Directive 1 -> Quote the passage on saved latent response variables from "When SAVE=LRESPONSES is" up to and including "11.1 and 11.2.".

Passage given ->

When SAVE=LRESPONSES is used with ESTIMATOR=BAYES, a distribution of latent response variable scores is obtained for each observation.  The following summaries are saved along with the other analysis variables:  mean, median, standard deviation, lower 2.5% limit, and upper 97.5% limit.   The number 20 in parentheses is the number of imputations or draws that are used from the Bayesian posterior distribution to compute the latent response variable distribution for each observation.  The LRESPONSES option is used to specify the names of the latent response variables underlying categorical outcomes for which the latent response variable distributions will also be saved.  In this example, the latent response variable distributions will be saved for u11 through u33.  An explanation of the other commands can be found in Examples 11.1 and 11.2.

Rows of pointing data ->

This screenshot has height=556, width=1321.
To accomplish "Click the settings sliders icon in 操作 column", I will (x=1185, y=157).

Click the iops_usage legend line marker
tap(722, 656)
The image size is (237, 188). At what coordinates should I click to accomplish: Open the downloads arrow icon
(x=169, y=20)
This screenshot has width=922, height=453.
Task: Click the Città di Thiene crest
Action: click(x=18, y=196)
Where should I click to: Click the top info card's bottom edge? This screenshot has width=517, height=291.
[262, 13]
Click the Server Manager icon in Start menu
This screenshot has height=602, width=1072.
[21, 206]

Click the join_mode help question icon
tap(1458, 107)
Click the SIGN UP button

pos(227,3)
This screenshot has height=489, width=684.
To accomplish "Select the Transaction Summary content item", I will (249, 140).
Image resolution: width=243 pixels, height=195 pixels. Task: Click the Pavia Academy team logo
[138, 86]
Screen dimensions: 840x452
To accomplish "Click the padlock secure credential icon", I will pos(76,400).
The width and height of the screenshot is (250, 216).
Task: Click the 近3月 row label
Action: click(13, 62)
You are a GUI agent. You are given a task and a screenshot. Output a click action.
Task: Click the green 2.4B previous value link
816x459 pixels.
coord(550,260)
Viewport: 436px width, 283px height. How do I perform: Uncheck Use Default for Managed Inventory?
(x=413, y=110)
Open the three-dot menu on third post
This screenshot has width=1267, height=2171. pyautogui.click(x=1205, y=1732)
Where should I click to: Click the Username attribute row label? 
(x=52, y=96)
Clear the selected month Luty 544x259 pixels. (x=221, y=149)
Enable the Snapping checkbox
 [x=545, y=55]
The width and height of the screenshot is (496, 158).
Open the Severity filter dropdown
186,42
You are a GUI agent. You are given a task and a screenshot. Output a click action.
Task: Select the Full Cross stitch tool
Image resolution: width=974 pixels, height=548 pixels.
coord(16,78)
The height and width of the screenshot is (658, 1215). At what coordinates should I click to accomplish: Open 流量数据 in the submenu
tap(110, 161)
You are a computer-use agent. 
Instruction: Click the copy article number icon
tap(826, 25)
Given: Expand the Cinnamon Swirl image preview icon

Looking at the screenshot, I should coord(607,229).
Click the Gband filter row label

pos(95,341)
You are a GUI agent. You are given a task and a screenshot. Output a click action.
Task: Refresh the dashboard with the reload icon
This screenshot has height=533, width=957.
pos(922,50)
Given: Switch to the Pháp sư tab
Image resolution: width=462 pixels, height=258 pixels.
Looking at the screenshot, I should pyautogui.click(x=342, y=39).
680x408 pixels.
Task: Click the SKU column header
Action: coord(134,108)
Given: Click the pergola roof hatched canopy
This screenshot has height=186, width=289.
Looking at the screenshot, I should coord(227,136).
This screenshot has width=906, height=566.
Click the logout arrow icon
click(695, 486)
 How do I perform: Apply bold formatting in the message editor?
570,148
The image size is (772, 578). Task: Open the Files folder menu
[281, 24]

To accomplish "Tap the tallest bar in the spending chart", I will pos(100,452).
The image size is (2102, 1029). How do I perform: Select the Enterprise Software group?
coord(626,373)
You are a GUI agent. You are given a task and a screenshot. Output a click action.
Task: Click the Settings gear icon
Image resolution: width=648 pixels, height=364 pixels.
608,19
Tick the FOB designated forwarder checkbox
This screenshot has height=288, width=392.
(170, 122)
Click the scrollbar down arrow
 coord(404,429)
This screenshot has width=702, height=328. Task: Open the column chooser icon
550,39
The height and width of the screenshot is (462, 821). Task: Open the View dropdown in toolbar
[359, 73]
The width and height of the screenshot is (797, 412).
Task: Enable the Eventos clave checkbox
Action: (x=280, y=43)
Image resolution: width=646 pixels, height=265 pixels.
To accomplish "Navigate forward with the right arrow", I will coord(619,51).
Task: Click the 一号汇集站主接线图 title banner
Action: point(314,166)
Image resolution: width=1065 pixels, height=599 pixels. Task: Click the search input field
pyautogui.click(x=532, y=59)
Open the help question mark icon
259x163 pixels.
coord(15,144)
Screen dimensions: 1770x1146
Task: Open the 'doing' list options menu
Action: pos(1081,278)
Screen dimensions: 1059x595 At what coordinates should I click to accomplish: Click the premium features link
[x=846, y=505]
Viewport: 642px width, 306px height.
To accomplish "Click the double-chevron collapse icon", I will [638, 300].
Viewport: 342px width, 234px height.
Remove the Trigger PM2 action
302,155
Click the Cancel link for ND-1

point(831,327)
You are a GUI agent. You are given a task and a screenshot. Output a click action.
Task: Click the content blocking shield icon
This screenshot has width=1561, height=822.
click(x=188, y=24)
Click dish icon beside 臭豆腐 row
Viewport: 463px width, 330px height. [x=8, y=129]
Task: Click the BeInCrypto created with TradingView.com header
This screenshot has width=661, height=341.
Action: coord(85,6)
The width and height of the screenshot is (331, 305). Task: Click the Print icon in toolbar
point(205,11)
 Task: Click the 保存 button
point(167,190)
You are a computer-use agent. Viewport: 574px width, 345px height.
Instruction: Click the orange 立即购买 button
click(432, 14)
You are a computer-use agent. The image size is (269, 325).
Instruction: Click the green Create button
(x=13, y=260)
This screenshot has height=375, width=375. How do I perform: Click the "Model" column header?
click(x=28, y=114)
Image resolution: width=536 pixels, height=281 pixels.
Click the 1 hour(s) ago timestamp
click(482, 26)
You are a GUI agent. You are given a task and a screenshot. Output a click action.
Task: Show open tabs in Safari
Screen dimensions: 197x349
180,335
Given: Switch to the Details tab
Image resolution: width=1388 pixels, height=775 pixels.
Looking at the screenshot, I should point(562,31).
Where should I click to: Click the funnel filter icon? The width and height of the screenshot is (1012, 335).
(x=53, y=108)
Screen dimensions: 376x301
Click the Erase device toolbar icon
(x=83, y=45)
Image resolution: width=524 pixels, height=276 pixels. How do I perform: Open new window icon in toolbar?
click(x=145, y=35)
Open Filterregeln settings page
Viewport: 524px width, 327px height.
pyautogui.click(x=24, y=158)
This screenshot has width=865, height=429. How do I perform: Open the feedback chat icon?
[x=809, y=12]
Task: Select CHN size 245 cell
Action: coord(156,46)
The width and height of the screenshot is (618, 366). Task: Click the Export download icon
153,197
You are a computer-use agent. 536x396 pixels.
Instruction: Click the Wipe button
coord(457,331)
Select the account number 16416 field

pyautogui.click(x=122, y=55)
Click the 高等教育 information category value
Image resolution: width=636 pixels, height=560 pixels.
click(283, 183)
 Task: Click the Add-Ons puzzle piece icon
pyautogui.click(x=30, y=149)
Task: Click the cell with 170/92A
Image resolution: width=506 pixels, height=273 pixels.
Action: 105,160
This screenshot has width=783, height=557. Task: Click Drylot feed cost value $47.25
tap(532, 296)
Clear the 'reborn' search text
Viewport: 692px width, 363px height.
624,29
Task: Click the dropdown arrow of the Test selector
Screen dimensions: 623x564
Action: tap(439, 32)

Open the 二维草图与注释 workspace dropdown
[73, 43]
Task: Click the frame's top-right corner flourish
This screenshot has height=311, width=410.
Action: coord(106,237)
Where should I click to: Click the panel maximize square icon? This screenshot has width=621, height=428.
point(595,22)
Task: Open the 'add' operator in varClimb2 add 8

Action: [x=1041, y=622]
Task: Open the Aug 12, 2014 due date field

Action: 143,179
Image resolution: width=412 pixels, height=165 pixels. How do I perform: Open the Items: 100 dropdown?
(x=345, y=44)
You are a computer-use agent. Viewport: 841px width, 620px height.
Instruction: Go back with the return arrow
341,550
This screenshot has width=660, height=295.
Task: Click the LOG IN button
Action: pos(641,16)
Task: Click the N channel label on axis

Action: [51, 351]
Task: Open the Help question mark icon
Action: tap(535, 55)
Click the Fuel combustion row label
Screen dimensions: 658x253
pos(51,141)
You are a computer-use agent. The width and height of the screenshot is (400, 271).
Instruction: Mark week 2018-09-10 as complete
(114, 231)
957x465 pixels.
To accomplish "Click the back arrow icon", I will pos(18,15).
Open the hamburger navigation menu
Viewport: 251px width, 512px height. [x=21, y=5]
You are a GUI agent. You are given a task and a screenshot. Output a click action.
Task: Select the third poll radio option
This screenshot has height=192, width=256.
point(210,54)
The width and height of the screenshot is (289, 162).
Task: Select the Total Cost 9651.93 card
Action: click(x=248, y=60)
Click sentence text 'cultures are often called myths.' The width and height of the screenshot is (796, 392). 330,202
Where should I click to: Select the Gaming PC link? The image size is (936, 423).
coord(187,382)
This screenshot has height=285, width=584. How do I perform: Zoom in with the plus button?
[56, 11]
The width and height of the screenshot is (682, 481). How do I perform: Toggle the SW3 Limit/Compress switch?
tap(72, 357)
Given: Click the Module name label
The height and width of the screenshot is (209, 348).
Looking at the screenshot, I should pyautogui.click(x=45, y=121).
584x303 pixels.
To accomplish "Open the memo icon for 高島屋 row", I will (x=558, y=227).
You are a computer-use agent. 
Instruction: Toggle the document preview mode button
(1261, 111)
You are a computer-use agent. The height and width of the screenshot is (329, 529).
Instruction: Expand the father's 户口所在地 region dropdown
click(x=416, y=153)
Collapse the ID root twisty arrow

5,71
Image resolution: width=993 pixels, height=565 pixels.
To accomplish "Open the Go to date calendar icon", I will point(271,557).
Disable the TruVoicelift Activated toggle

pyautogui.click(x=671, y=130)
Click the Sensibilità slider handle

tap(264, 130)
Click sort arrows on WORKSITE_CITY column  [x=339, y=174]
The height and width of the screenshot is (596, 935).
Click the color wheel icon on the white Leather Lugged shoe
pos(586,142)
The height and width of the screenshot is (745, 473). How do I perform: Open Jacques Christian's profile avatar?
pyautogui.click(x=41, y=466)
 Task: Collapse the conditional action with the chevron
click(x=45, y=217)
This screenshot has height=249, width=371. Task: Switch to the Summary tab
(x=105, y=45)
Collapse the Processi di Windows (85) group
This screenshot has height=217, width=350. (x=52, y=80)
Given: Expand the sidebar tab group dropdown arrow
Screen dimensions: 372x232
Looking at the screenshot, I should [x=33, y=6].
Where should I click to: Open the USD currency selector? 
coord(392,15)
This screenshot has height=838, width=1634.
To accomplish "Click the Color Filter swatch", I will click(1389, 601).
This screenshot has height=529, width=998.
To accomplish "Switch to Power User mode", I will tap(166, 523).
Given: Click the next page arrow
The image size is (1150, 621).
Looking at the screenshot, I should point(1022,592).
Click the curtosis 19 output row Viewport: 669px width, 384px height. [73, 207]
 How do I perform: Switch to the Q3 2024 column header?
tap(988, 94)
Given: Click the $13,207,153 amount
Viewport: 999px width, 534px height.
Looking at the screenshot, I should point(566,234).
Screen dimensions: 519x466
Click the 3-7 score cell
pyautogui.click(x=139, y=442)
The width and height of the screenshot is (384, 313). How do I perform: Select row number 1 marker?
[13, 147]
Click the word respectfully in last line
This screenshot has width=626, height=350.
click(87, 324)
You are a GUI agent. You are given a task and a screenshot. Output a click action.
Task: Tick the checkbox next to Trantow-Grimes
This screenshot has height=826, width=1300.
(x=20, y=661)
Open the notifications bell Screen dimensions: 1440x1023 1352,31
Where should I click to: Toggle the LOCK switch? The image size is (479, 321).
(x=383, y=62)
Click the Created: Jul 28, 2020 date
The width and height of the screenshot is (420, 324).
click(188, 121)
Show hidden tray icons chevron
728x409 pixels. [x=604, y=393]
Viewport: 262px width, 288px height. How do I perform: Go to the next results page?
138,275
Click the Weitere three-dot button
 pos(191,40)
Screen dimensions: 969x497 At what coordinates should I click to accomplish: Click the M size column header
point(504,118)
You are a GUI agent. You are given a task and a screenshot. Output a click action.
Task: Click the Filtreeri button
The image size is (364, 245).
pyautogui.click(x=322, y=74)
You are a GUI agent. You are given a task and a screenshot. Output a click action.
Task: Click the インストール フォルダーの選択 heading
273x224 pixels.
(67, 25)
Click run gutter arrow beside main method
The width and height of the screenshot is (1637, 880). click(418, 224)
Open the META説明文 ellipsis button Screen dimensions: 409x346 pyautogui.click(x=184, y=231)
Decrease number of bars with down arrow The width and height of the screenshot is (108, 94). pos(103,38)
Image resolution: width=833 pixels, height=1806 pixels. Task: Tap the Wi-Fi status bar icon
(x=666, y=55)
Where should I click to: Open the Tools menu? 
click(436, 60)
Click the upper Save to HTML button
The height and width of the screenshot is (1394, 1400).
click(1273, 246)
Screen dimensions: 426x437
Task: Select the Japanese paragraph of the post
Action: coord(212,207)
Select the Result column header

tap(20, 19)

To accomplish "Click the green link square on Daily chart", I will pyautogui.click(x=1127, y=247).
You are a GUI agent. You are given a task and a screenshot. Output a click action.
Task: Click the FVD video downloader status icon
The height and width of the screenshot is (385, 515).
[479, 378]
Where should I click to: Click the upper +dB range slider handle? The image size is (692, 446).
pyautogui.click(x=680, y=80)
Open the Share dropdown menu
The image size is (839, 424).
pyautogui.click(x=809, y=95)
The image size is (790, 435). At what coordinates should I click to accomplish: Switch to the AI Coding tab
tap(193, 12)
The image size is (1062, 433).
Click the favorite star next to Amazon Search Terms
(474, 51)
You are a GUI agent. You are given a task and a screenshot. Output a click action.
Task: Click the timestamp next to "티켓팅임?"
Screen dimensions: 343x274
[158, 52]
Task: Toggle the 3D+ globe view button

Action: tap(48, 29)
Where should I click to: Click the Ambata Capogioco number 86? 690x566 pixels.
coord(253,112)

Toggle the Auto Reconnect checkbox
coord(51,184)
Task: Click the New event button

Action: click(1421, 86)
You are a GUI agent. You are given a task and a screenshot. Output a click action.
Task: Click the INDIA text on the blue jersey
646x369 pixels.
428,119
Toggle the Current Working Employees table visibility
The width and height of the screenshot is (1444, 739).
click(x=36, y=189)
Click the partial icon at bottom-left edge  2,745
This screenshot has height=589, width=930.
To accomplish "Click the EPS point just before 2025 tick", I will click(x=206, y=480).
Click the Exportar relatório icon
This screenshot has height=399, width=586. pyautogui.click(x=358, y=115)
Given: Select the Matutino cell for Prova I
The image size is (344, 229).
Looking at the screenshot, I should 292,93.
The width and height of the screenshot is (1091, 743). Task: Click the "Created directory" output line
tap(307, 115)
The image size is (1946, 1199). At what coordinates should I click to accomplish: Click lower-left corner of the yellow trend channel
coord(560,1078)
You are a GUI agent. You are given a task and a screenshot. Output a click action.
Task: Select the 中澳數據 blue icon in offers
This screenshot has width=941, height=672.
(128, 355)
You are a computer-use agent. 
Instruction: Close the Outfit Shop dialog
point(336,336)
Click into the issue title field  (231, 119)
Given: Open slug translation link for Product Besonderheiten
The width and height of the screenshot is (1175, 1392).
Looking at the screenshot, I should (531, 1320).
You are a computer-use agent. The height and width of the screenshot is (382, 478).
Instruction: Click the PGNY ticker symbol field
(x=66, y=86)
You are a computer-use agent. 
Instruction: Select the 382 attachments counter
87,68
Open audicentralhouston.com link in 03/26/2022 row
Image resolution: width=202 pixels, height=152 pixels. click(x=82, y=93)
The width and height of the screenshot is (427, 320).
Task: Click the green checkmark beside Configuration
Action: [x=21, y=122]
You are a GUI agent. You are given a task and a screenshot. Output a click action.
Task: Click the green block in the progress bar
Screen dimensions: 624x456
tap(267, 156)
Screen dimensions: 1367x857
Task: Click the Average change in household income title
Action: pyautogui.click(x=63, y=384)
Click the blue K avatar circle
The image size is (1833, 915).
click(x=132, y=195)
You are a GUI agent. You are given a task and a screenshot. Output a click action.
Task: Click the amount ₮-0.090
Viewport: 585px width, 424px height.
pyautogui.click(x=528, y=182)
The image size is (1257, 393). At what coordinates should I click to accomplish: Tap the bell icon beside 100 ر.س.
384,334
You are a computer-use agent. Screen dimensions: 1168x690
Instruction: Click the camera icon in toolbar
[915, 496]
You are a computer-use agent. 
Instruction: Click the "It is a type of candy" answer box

Directive 2 -> Convert the entries from the first line up to and including the line with "tap(722, 656)" into a two-column CSV with columns named request and answer. Give one row per request, put each value in a single quoted field, and replace any line breaks with spaces.

Worked answer 1 ->
When SAVE=LRESPONSES is used with ESTIMATOR=BAYES, a distribution of latent response variable scores is obtained for each observation.  The following summaries are saved along with the other analysis variables:  mean, median, standard deviation, lower 2.5% limit, and upper 97.5% limit.   The number 20 in parentheses is the number of imputations or draws that are used from the Bayesian posterior distribution to compute the latent response variable distribution for each observation.  The LRESPONSES option is used to specify the names of the latent response variables underlying categorical outcomes for which the latent response variable distributions will also be saved.  In this example, the latent response variable distributions will be saved for u11 through u33.  An explanation of the other commands can be found in Examples 11.1 and 11.2.

Worked answer 2 ->
request,answer
"This screenshot has height=556, width=1321. To accomplish ""Click the settings sliders icon in 操作 column"",","I will (x=1185, y=157)."
"Click the iops_usage legend line marker","tap(722, 656)"